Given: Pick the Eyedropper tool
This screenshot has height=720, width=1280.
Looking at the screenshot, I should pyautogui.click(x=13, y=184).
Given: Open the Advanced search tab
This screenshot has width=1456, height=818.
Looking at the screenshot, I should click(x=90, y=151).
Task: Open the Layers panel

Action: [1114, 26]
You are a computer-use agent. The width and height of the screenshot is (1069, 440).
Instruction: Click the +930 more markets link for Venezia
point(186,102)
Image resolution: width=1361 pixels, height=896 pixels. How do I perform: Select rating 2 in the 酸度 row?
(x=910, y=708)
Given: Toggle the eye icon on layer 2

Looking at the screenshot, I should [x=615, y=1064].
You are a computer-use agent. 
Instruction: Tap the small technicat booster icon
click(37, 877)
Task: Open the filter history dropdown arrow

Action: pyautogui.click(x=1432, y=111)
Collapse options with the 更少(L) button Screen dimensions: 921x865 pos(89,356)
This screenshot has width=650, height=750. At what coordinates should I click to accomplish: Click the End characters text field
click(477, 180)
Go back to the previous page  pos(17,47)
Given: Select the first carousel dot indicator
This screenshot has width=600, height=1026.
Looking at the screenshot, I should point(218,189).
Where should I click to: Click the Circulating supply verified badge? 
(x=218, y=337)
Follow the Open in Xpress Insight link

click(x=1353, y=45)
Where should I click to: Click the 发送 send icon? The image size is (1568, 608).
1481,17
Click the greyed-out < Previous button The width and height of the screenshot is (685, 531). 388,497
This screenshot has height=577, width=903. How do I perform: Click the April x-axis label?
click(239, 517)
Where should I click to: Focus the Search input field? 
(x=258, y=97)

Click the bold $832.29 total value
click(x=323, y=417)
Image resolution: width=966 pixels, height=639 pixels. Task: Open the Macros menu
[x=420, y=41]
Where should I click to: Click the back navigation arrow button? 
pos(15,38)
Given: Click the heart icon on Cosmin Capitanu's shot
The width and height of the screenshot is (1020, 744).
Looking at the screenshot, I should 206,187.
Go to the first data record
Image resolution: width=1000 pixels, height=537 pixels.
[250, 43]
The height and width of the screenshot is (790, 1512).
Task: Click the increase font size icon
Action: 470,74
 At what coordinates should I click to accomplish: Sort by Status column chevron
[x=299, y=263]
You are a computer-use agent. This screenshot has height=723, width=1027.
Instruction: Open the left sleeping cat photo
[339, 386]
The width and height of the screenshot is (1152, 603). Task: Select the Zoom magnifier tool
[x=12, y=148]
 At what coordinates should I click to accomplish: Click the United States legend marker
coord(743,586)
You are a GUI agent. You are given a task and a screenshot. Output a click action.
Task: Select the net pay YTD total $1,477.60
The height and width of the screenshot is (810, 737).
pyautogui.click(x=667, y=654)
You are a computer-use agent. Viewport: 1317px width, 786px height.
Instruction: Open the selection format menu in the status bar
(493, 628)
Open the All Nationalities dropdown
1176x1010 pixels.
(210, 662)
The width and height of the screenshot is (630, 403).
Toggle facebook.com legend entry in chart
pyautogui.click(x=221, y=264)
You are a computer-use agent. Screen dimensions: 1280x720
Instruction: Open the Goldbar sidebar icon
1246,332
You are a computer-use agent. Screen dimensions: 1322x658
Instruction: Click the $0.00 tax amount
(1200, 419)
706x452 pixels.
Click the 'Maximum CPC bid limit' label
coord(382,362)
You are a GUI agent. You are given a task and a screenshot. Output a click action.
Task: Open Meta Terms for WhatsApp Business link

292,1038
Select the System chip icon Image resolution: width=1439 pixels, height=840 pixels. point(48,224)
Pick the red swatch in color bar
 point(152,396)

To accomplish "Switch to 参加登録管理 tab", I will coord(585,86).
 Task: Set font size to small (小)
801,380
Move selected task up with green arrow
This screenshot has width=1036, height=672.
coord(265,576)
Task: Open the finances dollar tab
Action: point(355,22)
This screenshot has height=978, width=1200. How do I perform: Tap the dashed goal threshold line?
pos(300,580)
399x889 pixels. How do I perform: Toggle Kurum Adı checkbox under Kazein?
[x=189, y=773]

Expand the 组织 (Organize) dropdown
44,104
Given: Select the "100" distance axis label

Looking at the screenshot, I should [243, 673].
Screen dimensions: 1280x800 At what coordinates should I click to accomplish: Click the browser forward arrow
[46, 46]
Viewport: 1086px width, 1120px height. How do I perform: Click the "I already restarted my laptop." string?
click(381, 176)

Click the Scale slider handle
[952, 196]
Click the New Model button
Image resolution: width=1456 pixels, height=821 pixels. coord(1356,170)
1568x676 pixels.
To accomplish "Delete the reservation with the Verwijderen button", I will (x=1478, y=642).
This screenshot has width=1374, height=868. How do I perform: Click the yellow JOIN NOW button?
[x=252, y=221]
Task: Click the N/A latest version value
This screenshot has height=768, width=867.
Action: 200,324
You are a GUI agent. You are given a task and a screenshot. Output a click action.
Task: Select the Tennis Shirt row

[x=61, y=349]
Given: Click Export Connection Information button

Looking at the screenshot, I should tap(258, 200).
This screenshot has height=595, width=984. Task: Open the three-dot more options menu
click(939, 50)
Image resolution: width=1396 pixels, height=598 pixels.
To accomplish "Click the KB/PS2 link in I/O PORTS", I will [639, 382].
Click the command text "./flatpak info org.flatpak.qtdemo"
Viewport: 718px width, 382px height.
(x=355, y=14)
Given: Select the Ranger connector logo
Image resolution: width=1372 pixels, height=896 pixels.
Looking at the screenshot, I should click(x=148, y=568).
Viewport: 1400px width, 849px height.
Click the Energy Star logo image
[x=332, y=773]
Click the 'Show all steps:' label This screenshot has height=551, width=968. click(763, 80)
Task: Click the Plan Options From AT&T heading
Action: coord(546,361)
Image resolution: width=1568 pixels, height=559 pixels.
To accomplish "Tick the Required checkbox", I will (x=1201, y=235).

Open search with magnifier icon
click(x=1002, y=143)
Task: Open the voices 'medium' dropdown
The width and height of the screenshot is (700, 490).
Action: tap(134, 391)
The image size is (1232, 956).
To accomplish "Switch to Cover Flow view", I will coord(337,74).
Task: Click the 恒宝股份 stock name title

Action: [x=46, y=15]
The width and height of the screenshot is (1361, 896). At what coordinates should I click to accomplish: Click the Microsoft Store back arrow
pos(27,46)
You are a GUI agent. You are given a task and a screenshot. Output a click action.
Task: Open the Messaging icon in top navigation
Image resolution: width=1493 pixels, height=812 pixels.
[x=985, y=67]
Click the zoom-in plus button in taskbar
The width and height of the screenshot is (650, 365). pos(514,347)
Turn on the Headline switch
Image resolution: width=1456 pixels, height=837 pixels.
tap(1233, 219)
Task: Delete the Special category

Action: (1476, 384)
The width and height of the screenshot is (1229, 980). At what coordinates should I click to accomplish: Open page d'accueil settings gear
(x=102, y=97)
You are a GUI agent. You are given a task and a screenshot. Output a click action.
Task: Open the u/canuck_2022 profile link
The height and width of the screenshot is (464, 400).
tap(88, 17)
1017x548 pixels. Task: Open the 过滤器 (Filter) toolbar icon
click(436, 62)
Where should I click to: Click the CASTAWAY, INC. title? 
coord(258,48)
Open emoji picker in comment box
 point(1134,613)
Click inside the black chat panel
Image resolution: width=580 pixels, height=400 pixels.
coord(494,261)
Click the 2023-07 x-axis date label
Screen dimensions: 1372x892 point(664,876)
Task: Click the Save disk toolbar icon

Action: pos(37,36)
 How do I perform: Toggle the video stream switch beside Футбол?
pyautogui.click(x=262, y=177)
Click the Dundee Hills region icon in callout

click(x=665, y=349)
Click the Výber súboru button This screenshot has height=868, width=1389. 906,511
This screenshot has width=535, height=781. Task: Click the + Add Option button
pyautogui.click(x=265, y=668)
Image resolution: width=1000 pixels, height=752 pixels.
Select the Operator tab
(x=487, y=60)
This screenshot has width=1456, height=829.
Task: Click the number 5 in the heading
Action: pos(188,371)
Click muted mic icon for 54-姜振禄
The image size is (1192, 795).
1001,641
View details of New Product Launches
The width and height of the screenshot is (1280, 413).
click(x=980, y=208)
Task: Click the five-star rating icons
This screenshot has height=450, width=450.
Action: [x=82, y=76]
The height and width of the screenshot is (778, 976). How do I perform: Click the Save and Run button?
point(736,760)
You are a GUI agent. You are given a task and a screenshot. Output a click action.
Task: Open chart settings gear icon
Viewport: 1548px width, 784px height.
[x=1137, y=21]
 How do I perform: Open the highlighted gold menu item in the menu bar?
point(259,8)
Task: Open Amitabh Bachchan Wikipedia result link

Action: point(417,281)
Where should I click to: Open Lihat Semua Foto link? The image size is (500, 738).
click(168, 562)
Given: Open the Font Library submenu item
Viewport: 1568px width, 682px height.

____________________

Rewrite the records from the line containing "Click inside the black chat panel" through the line containing "Click the Výber" as a numbered list, leaving out blank lines.

OUTPUT OF THE EXERCISE:
1. Click inside the black chat panel
2. Image resolution: width=580 pixels, height=400 pixels.
3. coord(494,261)
4. Click the 2023-07 x-axis date label
5. Screen dimensions: 1372x892 point(664,876)
6. Task: Click the Save disk toolbar icon
7. Action: pos(37,36)
8.  How do I perform: Toggle the video stream switch beside Футбол?
9. pyautogui.click(x=262, y=177)
10. Click the Dundee Hills region icon in callout
11. click(x=665, y=349)
12. Click the Výber súboru button This screenshot has height=868, width=1389. 906,511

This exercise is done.